PROBLEM
Swap "saved-to-disk-radio" for "saved-to-cloud-radio" in the lines starting at the one containing "Identify the location of page-header: Accounts" and ending at the end of the records, and write out only those lines again with nothing else changed.

SUPPLIED MATERIAL
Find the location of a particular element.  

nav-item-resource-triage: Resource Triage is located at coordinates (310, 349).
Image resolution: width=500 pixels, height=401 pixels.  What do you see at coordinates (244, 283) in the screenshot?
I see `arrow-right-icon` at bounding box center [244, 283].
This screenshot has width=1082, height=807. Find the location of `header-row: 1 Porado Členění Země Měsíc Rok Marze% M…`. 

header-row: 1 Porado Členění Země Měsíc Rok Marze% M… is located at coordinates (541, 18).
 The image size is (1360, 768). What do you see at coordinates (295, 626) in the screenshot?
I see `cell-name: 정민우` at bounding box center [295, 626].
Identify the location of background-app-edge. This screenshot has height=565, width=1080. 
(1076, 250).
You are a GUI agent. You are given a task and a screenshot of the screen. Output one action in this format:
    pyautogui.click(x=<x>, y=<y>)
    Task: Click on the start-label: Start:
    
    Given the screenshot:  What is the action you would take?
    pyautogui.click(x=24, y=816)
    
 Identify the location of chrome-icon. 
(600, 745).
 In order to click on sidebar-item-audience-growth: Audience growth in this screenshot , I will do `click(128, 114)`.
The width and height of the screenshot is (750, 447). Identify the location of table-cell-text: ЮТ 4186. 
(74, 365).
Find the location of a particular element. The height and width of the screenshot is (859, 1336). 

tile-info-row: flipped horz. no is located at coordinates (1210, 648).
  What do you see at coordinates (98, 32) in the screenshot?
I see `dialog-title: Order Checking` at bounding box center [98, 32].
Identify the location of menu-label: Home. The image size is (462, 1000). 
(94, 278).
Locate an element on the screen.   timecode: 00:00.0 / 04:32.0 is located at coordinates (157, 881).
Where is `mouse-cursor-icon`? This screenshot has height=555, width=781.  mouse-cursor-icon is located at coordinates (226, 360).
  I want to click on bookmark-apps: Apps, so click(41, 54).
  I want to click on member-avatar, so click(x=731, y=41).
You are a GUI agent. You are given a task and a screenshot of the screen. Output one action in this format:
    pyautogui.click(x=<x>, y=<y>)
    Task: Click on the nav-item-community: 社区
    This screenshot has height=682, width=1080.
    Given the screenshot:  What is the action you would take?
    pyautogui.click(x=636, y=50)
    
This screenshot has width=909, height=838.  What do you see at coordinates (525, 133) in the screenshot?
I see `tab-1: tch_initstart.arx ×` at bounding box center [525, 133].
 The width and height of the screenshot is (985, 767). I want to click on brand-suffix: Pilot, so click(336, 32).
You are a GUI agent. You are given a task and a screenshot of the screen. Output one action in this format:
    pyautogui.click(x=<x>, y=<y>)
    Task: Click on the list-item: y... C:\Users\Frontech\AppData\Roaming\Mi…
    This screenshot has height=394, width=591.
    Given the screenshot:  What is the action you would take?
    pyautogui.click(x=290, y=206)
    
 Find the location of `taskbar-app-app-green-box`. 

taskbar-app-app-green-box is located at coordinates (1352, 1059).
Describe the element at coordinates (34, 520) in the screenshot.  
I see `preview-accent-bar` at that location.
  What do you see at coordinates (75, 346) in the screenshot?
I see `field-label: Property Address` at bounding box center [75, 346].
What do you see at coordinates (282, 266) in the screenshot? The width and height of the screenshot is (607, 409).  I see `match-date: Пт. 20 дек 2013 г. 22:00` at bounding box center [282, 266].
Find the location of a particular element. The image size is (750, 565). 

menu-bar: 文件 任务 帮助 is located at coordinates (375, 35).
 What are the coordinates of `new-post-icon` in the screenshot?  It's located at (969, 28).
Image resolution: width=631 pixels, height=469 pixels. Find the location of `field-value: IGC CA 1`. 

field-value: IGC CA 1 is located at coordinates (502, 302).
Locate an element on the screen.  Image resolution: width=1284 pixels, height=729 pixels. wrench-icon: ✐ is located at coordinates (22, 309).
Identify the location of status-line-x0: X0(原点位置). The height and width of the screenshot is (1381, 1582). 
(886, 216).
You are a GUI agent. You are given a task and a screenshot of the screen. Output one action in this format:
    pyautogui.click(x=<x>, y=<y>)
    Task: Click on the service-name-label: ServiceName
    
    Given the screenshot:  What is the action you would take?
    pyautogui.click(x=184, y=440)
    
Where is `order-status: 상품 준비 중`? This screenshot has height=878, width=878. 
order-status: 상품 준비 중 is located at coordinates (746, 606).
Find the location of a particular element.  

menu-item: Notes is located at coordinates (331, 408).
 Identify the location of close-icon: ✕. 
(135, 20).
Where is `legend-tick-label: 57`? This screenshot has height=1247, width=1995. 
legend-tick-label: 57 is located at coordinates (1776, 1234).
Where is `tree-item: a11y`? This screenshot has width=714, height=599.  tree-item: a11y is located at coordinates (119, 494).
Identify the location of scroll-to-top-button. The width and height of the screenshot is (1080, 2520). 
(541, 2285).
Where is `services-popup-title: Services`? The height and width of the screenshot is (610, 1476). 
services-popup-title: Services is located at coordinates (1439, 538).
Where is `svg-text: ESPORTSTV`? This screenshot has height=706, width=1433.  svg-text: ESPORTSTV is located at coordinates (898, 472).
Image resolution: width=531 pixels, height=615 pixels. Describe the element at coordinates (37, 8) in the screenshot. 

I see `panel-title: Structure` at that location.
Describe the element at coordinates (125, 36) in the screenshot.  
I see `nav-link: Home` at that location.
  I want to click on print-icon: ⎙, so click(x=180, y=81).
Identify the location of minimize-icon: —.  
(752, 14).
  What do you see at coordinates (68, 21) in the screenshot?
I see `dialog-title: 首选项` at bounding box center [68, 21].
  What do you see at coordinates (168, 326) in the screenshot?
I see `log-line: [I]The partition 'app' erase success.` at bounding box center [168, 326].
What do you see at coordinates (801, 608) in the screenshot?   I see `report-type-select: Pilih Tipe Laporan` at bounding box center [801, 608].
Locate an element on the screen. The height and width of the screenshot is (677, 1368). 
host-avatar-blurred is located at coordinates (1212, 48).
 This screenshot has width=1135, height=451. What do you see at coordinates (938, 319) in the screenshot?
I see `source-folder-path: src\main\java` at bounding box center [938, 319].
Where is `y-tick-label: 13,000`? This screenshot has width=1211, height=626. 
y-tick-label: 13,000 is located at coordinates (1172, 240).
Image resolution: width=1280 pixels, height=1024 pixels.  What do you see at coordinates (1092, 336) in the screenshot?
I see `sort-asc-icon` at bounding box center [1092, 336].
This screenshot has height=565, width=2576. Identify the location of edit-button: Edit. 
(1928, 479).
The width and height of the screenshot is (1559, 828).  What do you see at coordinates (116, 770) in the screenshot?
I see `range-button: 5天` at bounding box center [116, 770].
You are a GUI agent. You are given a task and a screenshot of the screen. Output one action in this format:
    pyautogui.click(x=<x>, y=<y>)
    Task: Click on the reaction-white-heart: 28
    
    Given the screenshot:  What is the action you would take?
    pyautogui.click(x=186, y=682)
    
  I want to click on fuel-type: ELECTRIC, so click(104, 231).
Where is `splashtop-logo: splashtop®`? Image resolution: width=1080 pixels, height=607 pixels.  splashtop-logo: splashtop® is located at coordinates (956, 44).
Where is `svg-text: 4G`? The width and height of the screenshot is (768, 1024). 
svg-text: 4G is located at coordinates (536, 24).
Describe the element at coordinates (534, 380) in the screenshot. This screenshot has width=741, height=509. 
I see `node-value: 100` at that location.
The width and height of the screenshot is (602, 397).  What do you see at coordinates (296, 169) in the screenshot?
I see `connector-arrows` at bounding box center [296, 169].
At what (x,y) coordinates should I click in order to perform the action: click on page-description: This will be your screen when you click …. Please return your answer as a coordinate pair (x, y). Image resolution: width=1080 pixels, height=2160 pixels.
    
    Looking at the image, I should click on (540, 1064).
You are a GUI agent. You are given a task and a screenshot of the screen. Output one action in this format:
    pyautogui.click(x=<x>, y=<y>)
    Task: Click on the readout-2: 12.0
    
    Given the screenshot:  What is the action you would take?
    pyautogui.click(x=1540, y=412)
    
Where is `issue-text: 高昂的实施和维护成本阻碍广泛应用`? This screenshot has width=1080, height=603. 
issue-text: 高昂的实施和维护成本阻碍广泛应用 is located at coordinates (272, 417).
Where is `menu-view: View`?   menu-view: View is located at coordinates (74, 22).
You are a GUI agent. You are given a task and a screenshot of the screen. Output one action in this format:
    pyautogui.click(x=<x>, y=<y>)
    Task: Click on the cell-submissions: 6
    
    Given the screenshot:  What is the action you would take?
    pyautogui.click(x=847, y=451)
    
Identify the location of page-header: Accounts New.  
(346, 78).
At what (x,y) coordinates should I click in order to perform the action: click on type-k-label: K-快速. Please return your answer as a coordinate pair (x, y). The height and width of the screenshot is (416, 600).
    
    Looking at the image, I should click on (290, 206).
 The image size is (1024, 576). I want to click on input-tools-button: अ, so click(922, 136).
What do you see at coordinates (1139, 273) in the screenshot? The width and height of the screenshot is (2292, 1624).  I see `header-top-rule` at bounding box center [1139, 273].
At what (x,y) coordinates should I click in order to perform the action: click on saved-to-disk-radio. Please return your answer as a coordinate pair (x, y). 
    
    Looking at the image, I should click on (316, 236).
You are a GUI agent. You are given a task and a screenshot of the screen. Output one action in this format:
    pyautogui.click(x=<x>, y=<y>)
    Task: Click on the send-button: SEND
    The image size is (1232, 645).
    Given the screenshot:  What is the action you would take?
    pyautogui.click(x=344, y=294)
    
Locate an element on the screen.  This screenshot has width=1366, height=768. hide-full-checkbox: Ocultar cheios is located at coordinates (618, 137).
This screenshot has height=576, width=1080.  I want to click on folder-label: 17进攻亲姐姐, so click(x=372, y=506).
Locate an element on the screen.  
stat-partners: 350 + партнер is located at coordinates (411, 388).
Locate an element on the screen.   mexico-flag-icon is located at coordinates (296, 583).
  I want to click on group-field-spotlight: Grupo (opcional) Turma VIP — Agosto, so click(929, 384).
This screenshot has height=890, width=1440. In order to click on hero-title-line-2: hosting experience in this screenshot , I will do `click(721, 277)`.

TASK RESULT
Identify the location of page-header: Accounts New.  
(346, 78).
At what (x,y) coordinates should I click in order to perform the action: click on type-k-label: K-快速. Please return your answer as a coordinate pair (x, y). The height and width of the screenshot is (416, 600).
    
    Looking at the image, I should click on (290, 206).
 The image size is (1024, 576). I want to click on input-tools-button: अ, so click(922, 136).
What do you see at coordinates (1139, 273) in the screenshot? The width and height of the screenshot is (2292, 1624).  I see `header-top-rule` at bounding box center [1139, 273].
At what (x,y) coordinates should I click in order to perform the action: click on saved-to-cloud-radio. Please return your answer as a coordinate pair (x, y). 
    
    Looking at the image, I should click on (316, 236).
You are a GUI agent. You are given a task and a screenshot of the screen. Output one action in this format:
    pyautogui.click(x=<x>, y=<y>)
    Task: Click on the send-button: SEND
    The image size is (1232, 645).
    Given the screenshot:  What is the action you would take?
    pyautogui.click(x=344, y=294)
    
Locate an element on the screen.  This screenshot has width=1366, height=768. hide-full-checkbox: Ocultar cheios is located at coordinates (618, 137).
This screenshot has height=576, width=1080.  I want to click on folder-label: 17进攻亲姐姐, so click(x=372, y=506).
Locate an element on the screen.  
stat-partners: 350 + партнер is located at coordinates (411, 388).
Locate an element on the screen.   mexico-flag-icon is located at coordinates (296, 583).
  I want to click on group-field-spotlight: Grupo (opcional) Turma VIP — Agosto, so click(929, 384).
This screenshot has height=890, width=1440. In order to click on hero-title-line-2: hosting experience in this screenshot , I will do `click(721, 277)`.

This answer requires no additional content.